This repository will explain how to deploy the various CNCF prouject to observe properly your Kubernetes cluster . This repository is based on the popular Demo platform provided by Google : The Online Boutique
Online Boutique is a cloud-native microservices demo application. Online Boutique consists of a 10-tier microservices application. The application is a web-based e-commerce app where users can browse items, add them to the cart, and purchase them. The Google HipsterShop is a microservice architecture using several langages :
- Go
- Python
- Nodejs
- C#
- Java
| Home Page | Checkout Screen |
|---|---|
The following tools need to be install on your machine :
- jq
- kubectl
- git
- gcloud ( if you are using GKE)
- Helm
This tutorial will generate traces and send them to Dynatrace. Therefore you will need a Dynatrace Tenant to be able to follow all the instructions of this tutorial . If you don't have any dynatrace tenant , then let's start a trial on Dynatrace
You will first need a Kubernetes cluster with 2 Nodes. You can either deploy on Minikube or K3s or follow the instructions to create GKE cluster:
PROJECT_ID="<your-project-id>"
gcloud services enable container.googleapis.com --project ${PROJECT_ID}
gcloud services enable monitoring.googleapis.com \
cloudtrace.googleapis.com \
clouddebugger.googleapis.com \
cloudprofiler.googleapis.com \
--project ${PROJECT_ID}
ZONE=us-central1-b
gcloud container clusters create onlineboutique \
--project=${PROJECT_ID} --zone=${ZONE} \
--machine-type=e2-standard-2 --num-nodes=4
git clone https://github.com/observe-k8s/Observe-k8s-demo
cd Observe-k8s-demo
kubectl create clusterrolebinding cluster-admin-binding \
--clusterrole cluster-admin \
--user $(gcloud config get-value account)

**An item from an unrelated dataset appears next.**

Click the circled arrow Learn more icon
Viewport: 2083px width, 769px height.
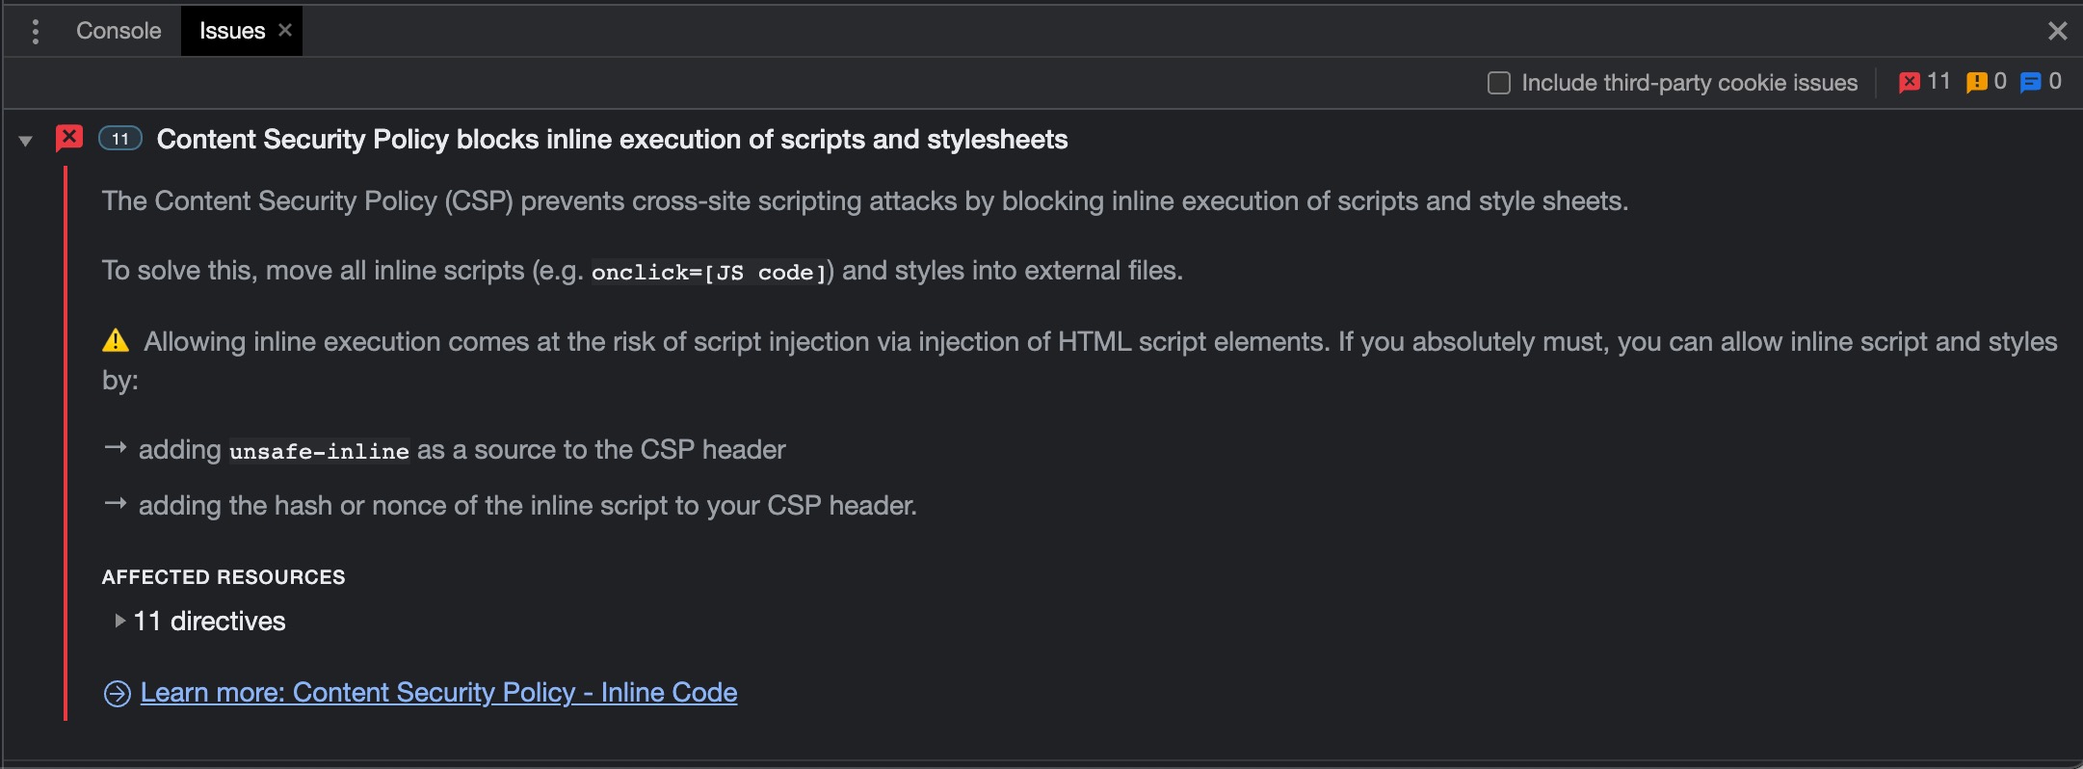point(118,694)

kubectl apply -f nginx/deploy.yaml
this command will install the nginx controller on the nodes having the label observability
Since we are using Ingress controller to route the traffic , we will need to get the public ip adress of our ingress. With the public ip , we would be able to update the deployment of the ingress for :
- hipstershop
- grafana
- K6
IP=$(kubectl get svc nginx-ingress-nginx-controller -n ingress-nginx -ojson | jq -j '.status.loadBalancer.ingress[].ip')
update the following files to update the ingress definitions :
sed -i "s,IP_TO_REPLACE,$IP," kubernetes-manifests/k8s-manifest.yaml
Our Chaos experiments will utilize the Prometheus as an Observabilty backend
We will neeed to deploy Prometheus only on the nodes having the label observability.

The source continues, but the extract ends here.